Set task: Reproduce the lines below word for word, omitting the pictures.

╭─ Extracted material

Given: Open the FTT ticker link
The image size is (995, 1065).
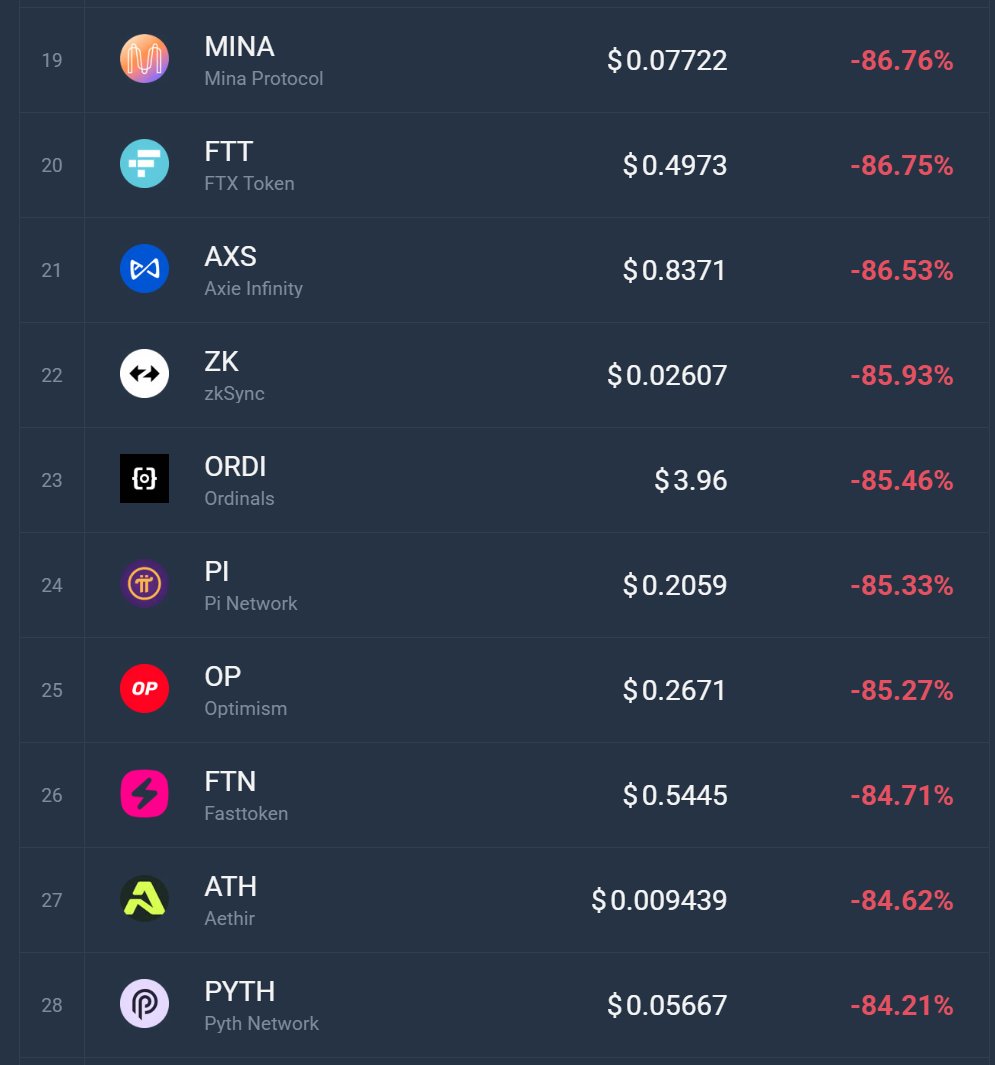Looking at the screenshot, I should coord(229,152).
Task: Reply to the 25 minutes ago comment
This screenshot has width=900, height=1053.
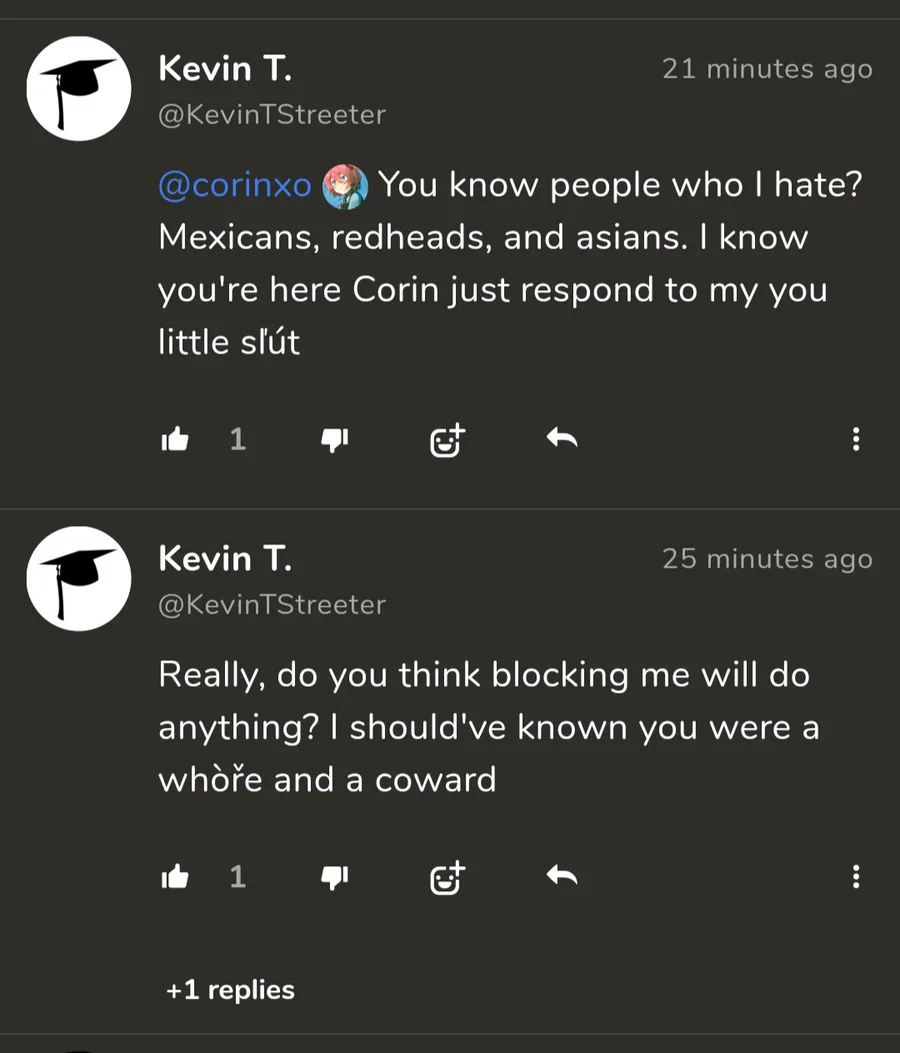Action: pyautogui.click(x=562, y=876)
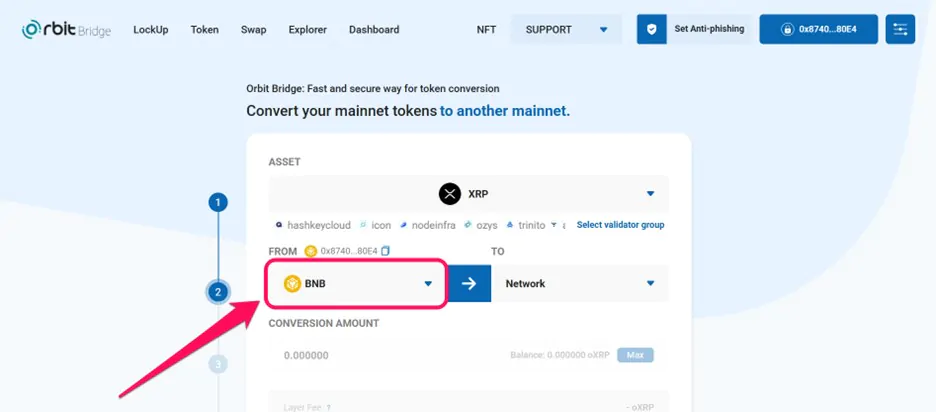Click Select validator group link
Viewport: 936px width, 412px height.
click(620, 225)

╰─

Answer to this problem:
Given: Open the FTT ticker link
The image size is (995, 1065).
Looking at the screenshot, I should coord(229,152).
Task: Reply to the 25 minutes ago comment
This screenshot has width=900, height=1053.
Action: pyautogui.click(x=562, y=876)
Click Select validator group link
Viewport: 936px width, 412px height.
click(620, 225)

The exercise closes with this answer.